In short, it would be analogous to nailing down the internal interfaces and data types of a software "application", eg, the Linux kernel (a great idea perhaps, but only within limited contexts) even when a new data reorganization might more efficiently allow new features to be added. So with this data freeze, we'd still be allowed new ways of doing things, but they would have to map to the existing data structure (to achieve compat/interop vs. maximum efficiency). This does have utility within the real world: trading interop and future compat against maximum efficiency and some capabilities/features (eg, like trading the ability to "legally" carry on extra session or document state against certain new capabilities). Is there a large market? The answer to that will affect how much ground is made (eg, by the TC and others afterwards) moving in the direction of creating very tight profiles.

Something like an ODF/Public profile might be able to (at least ODF "legally") guarantee that a set of documents would be readable at all times (and writable) by all citizens and other consumers using ODF/Public certified products.

Today, we might achieve most of the same results through backend processing and (if through webform) javascript or similar tools in order to keep the boundaries of the interactions very narrow (but capable enough). When you order online, you go through a very limiting and well-defined interface. It's a simple and well-defined set of transactions you are after. Ditto for b2b transactions, webservices, etc, as well as many other interactions within the business itself. Could products meeting very well-defined (and very inextensible) profiles eliminate the need to have a lot more business code? Yes, to some extent, always.
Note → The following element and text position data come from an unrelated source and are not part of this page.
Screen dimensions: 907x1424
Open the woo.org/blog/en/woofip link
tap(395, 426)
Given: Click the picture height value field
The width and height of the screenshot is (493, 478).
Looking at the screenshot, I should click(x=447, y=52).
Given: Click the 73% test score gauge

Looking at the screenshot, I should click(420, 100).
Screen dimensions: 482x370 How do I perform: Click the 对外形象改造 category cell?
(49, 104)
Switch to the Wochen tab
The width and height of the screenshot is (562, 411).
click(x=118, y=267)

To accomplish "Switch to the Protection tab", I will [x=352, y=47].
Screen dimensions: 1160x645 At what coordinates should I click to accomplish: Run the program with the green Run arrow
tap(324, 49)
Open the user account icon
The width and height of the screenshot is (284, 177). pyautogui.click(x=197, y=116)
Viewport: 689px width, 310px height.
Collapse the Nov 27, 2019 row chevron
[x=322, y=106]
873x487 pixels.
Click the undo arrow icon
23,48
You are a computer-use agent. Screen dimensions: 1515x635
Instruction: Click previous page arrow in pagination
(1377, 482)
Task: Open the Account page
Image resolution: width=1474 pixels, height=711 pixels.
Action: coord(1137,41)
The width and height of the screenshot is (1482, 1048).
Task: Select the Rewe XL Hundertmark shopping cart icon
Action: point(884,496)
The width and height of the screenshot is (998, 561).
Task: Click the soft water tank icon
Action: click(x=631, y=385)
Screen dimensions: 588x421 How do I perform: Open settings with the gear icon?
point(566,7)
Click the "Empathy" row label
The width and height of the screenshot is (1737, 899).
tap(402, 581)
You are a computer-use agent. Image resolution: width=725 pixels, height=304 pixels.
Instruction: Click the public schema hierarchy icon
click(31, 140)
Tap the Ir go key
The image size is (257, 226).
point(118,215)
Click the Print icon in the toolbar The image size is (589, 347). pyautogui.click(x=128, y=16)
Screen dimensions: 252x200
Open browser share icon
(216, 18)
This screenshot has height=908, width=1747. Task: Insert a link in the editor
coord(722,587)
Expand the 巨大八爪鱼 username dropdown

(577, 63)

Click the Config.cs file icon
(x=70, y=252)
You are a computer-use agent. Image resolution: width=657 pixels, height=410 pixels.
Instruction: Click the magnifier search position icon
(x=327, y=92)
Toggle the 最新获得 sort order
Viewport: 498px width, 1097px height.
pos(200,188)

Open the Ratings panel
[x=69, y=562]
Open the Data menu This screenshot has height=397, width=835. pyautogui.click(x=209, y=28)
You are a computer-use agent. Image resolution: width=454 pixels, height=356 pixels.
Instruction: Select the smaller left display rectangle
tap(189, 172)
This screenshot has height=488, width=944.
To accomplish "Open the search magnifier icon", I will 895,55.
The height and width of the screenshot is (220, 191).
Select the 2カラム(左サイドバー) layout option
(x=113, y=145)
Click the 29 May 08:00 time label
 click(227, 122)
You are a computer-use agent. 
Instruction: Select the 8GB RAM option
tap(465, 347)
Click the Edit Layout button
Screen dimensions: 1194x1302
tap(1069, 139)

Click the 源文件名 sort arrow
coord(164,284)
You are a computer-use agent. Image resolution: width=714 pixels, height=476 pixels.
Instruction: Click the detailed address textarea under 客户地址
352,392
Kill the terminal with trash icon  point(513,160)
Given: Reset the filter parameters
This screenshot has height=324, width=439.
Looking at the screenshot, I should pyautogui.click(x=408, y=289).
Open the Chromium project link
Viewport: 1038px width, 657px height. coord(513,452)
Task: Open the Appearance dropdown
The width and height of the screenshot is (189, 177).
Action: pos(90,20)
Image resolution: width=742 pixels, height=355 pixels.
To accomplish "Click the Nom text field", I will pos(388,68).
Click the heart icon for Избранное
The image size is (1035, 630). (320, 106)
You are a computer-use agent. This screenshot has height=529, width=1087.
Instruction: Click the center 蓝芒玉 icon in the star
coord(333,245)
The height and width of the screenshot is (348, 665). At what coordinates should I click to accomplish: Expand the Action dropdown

More importantly, is it realistic to spend the resources to nail down specific sets of requirements that could not be changed over time? I would say affirmative for many scenarios. It's really about creating a well-defined interface at some point in time, because in practice, you could upgrade to a new profile in the future, but having the earlier well-defined profile would help interop (new products and profiles would leverage the old)..  This is done today narrowly when a vendor retains backwards compat in their new products. By codifying this aggressively (ie, aggressively to essentially fix the feature set of the product class at profile version x) we could possibly achieve interop across these individual vendors. We'd effectively link up product X version x with product Y version y with product Z version z, etc.

So there are many scenarios to want these limits and precision. A product "mode of operation" might be how you achieve these (hopefully guaranteeable) profiles within products in practice. In practice, we may also end up with many more loosely defined plugin projects to add the more specific needs (through source code extension and odf profile extensions) for particular user classes. This would mean that in practice, people would get 90% of their needs tied down aggressively and then get the remaining 10% through a combination of various channels they trust (eg, through open source fast changing "works in progress" as well as through ultra flexible home-grown proprietary code).